* _GOAL OF THE EXERCISE_
Render the records from the line with "You are a computer-use" to the line with "Instruction: Click the" as a Markdown table with the columns No. and Text, giving each line its row number and leaving out blank lines.

* _MATERIAL_
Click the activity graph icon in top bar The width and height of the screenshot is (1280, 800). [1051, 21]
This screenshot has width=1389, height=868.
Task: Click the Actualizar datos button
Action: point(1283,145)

==

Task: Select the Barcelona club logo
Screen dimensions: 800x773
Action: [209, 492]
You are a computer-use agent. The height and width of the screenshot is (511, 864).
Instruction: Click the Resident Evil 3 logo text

* _RESULT FOR THIS TASK_
| No. | Text |
|---|---|
| 1 | You are a computer-use agent. The height and width of the screenshot is (511, 864). |
| 2 | Instruction: Click the Resident Evil 3 logo text |